Mi abuelo, en su lecho de muerte, me dijo:
—Los secretos bien enterrados no deben salir a la luz por
el bien de todos.
En esos momentos no le di importancia a sus palabras.
Ahora, dos meses después de aquello comprendí lo que me había querido decir.
Tras su muerte heredé la funeraria que hasta entonces
había sido de su propiedad. Estaba sola en el mundo. Mis padres hacía años que
habían fallecido. Mi abuelo era la única familia que me quedaba.
Siempre fui consciente de los comentarios que en el
pueblo se hacían al respecto. Una mujer joven al cargo de un lugar como aquel.
Para ellos era incomprensible. Pero seguían requiriendo mis servicios, bien
para compararme con mi padre, o bien para ver de cerca al «bicho raro» como me
consideraban.
Unos meses antes del fallecimiento de mi padre, mi
hermana mayor fue asesinada. Y no fue la única. La policía sospechaba, que
había un asesino en serie trabajando en la zona. En un año habían desaparecidos
seis mujeres. Cuando encontraron sus cuerpos, todos ellos mostraban signos de
violación y estrangulamiento. Tras las autopsias pertinentes se demostró que
habían sido estranguladas durante el acto vil y cruel al que las sometía.
Encontrar al asesino de mi hermana se convirtió en una
obsesión para mí.
Comencé a indagar por mi cuenta. Me enteraba de muchos
«chismes» en los velatorios. Fui atando cabos y pronto tuve un sospechoso.
Pero necesitaba pruebas.
Conocía perfectamente que el camino que estaba
emprendiendo no era fácil y menos tratándose del comisario de policía del
pueblo. Un hombre corpulento de mediana edad, muy querido por todos los
vecinos.
Pero no todo era bondad en él. Tenía un lado oscuro que
no me costó mucho descubrir.
Me inscribí en una página de citas muy conocida, donde
aquel hombre era un habitual. Y logré tener una cita con él.
Por supuesto que me conocía, como todos en el pueblo.
Pero una peluca, un poco de maquillaje y un cambio de look hizo maravillas.
Cuando vi mi imagen reflejada en el espejo antes de salir para la cita, ni yo
misma me reconocía.
La cena fue bien. Era encantador. Amable, atento,
simpático…
Bebió unas copas de vino de más. Y aquello jugó un gran
papel a mi favor.
Fuimos a bailar y él siguió bebiendo.
A la hora de marcharnos sugirió llevarme a casa. Yo
rehusé la invitación y le sugerí que fuésemos a la suya.
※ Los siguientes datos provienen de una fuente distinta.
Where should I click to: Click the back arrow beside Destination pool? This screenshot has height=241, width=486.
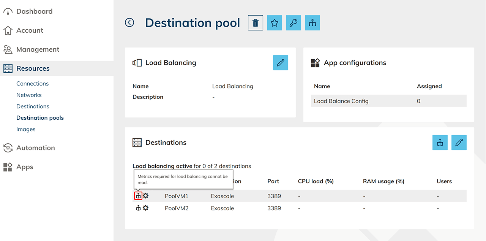click(129, 23)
Nada más entrar se abalanzó sobre mí. Yo logré frenarlo.
Cosa que lo enfureció. Empezó a insultarme y yo comencé a tirarle de la lengua.
Cantó como un gorrión. Pero no sólo que había abusado de varias mujeres, sino
que…
Me confesó que su padre había muerto hacía poco. Me dio
su nombre. Era el nombre de mi abuelo.
Hecha una furia le aticé en la cabeza con un bate de béisbol
que encontré en su casa. No lo maté.
Lo saqué a la calle y lo metí en la furgoneta de la
funeraria que había aparcado en un callejón sin salida que había junto a su
casa. No me crucé con nadie por el camino.
Llevé la furgoneta hasta la puerta de atrás.
Desaparecería para siempre dentro del horno crematorio.
Por las noches todavía puedo escuchar sus gritos mientras
su cuerpo ardía como si de leña se tratara.
A partir de ese día no hubo más muertes. Su desaparición
todavía sigue siendo un misterio muchos años después.